# [Stored data]
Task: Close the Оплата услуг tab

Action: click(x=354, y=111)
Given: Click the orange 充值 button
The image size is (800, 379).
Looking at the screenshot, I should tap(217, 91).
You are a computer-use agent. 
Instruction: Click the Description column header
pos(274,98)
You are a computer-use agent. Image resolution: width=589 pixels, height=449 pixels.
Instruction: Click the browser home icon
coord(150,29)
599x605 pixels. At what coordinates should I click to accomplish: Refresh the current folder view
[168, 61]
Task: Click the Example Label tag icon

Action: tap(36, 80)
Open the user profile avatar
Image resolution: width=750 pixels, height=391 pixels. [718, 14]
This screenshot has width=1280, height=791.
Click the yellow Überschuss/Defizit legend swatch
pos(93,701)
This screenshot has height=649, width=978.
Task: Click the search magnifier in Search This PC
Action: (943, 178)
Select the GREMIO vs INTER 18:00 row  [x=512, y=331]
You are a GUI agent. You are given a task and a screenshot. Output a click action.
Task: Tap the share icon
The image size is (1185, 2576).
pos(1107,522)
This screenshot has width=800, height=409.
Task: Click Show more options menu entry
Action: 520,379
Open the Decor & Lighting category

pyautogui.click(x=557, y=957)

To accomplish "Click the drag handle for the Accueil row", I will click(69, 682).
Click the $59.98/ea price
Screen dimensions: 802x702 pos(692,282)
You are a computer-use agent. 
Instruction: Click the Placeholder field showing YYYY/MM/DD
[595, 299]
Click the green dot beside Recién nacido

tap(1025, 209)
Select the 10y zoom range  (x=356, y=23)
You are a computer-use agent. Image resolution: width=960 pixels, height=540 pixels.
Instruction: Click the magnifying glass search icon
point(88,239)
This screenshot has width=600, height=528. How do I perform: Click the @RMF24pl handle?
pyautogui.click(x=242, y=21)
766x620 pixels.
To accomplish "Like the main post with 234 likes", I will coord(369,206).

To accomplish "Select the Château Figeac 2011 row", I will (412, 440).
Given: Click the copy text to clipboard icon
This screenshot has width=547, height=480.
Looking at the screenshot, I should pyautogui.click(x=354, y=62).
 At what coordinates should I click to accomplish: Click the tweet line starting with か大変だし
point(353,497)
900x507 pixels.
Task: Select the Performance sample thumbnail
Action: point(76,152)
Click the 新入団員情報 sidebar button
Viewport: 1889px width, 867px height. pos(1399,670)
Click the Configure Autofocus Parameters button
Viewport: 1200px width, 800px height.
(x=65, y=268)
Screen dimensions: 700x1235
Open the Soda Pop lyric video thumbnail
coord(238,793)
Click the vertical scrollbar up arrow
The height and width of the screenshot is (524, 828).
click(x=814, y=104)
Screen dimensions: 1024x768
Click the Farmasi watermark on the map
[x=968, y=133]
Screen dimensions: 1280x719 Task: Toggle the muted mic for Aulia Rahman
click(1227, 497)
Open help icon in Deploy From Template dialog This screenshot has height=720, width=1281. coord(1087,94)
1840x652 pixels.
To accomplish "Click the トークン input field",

# [Brief]
Output the records above in full, with nothing altered.

# [Answer below]
Task: Close the Оплата услуг tab

Action: click(x=354, y=111)
Given: Click the orange 充值 button
The image size is (800, 379).
Looking at the screenshot, I should tap(217, 91).
You are a computer-use agent. 
Instruction: Click the Description column header
pos(274,98)
You are a computer-use agent. Image resolution: width=589 pixels, height=449 pixels.
Instruction: Click the browser home icon
coord(150,29)
599x605 pixels. At what coordinates should I click to accomplish: Refresh the current folder view
[168, 61]
Task: Click the Example Label tag icon

Action: tap(36, 80)
Open the user profile avatar
Image resolution: width=750 pixels, height=391 pixels. [718, 14]
This screenshot has width=1280, height=791.
Click the yellow Überschuss/Defizit legend swatch
pos(93,701)
This screenshot has height=649, width=978.
Task: Click the search magnifier in Search This PC
Action: (943, 178)
Select the GREMIO vs INTER 18:00 row  [x=512, y=331]
You are a GUI agent. You are given a task and a screenshot. Output a click action.
Task: Tap the share icon
The image size is (1185, 2576).
pos(1107,522)
This screenshot has width=800, height=409.
Task: Click Show more options menu entry
Action: 520,379
Open the Decor & Lighting category

pyautogui.click(x=557, y=957)

To accomplish "Click the drag handle for the Accueil row", I will click(69, 682).
Click the $59.98/ea price
Screen dimensions: 802x702 pos(692,282)
You are a computer-use agent. 
Instruction: Click the Placeholder field showing YYYY/MM/DD
[595, 299]
Click the green dot beside Recién nacido

tap(1025, 209)
Select the 10y zoom range  (x=356, y=23)
You are a computer-use agent. Image resolution: width=960 pixels, height=540 pixels.
Instruction: Click the magnifying glass search icon
point(88,239)
This screenshot has width=600, height=528. How do I perform: Click the @RMF24pl handle?
pyautogui.click(x=242, y=21)
766x620 pixels.
To accomplish "Like the main post with 234 likes", I will coord(369,206).

To accomplish "Select the Château Figeac 2011 row", I will (412, 440).
Given: Click the copy text to clipboard icon
This screenshot has width=547, height=480.
Looking at the screenshot, I should pyautogui.click(x=354, y=62).
 At what coordinates should I click to accomplish: Click the tweet line starting with か大変だし
point(353,497)
900x507 pixels.
Task: Select the Performance sample thumbnail
Action: point(76,152)
Click the 新入団員情報 sidebar button
Viewport: 1889px width, 867px height. pos(1399,670)
Click the Configure Autofocus Parameters button
Viewport: 1200px width, 800px height.
(x=65, y=268)
Screen dimensions: 700x1235
Open the Soda Pop lyric video thumbnail
coord(238,793)
Click the vertical scrollbar up arrow
The height and width of the screenshot is (524, 828).
click(x=814, y=104)
Screen dimensions: 1024x768
Click the Farmasi watermark on the map
[x=968, y=133]
Screen dimensions: 1280x719 Task: Toggle the muted mic for Aulia Rahman
click(1227, 497)
Open help icon in Deploy From Template dialog This screenshot has height=720, width=1281. coord(1087,94)
1840x652 pixels.
To accomplish "Click the トークン input field",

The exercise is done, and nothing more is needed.